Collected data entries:
++++++++++++++++++++
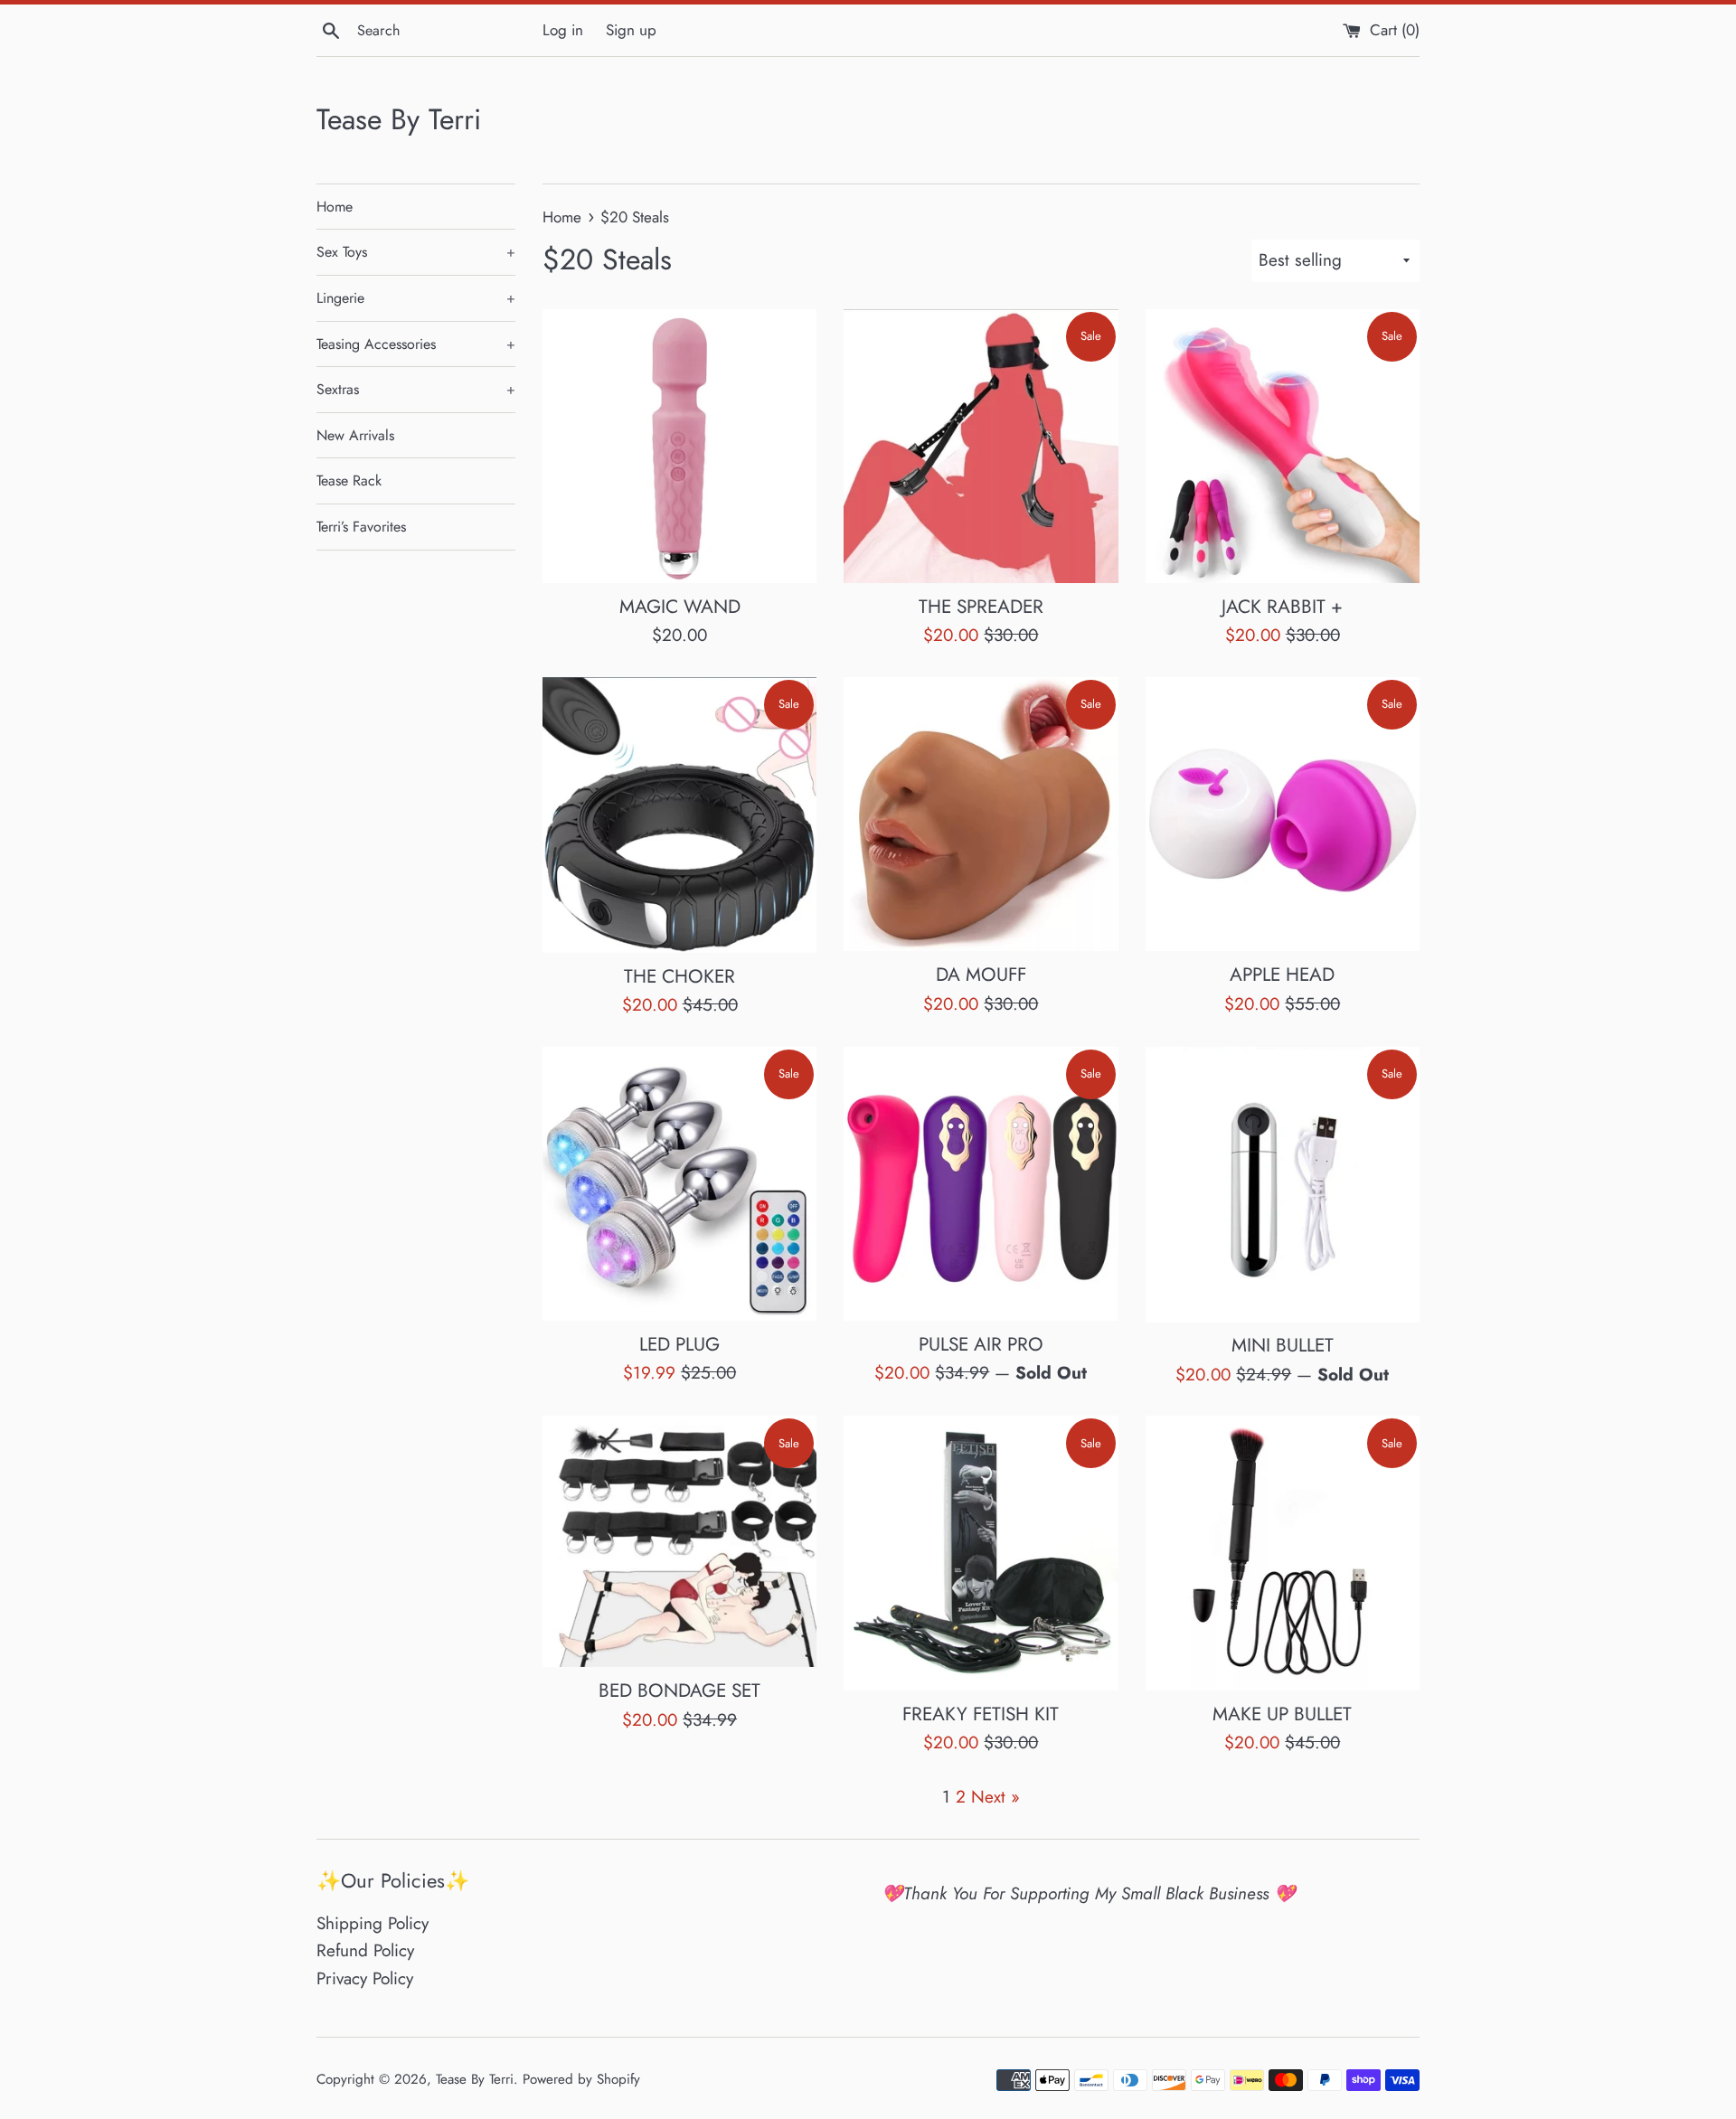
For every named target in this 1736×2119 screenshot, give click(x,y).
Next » (995, 1797)
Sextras (415, 389)
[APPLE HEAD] (1283, 814)
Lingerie (415, 297)
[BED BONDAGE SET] (679, 1541)
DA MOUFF (981, 974)
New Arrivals (355, 435)
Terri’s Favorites (361, 526)
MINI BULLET (1282, 1345)
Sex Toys (415, 251)
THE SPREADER (981, 606)
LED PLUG (679, 1344)
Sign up (631, 30)
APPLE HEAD (1282, 974)
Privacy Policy (364, 1978)
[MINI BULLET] (1283, 1185)
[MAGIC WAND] (679, 446)
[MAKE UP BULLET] (1283, 1553)
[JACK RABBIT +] (1283, 446)
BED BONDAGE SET (679, 1690)
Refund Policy (365, 1950)
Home (334, 206)
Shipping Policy (372, 1923)
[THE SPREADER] (981, 446)
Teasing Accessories (415, 344)
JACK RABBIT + (1282, 606)
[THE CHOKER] (679, 815)
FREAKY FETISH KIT (980, 1714)
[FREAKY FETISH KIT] (981, 1553)
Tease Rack (349, 480)
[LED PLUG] (679, 1184)
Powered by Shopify (581, 2079)
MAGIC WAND (680, 606)
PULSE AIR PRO (981, 1344)
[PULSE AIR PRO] (981, 1184)
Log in (562, 30)
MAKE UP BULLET (1282, 1714)
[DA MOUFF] (981, 814)
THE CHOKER (679, 976)
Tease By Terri (398, 119)
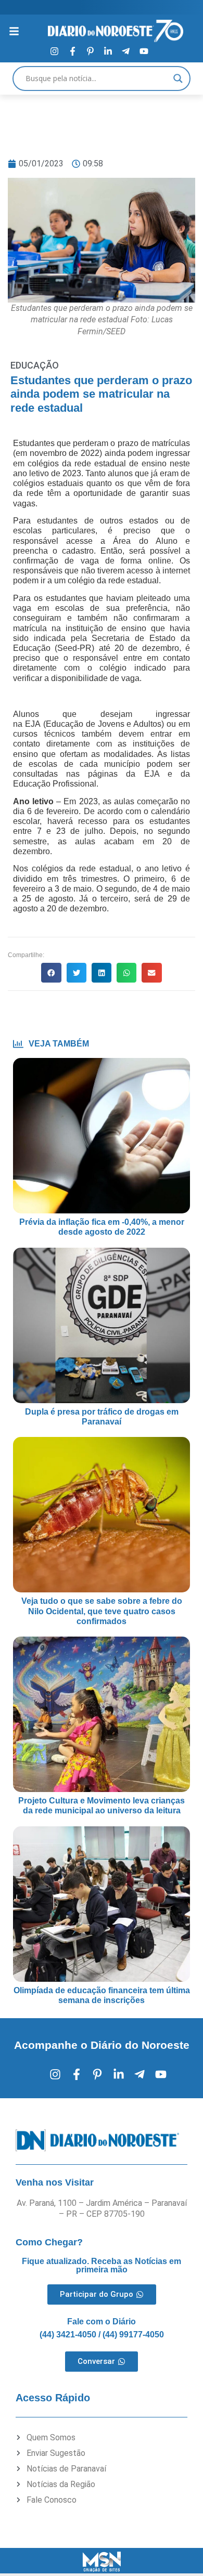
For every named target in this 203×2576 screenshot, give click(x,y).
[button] (51, 973)
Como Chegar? (49, 2242)
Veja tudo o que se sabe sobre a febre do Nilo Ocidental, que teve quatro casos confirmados (101, 1611)
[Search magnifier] (178, 78)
++++++++++++++++++++
_The problem_
Check each line above for the string "target", then copy the ones that have it.

_Final answer_
For every named target in this 1736×2119 screenshot, give click(x,y).
For every named target in this 203×2576 screenshot, give click(x,y).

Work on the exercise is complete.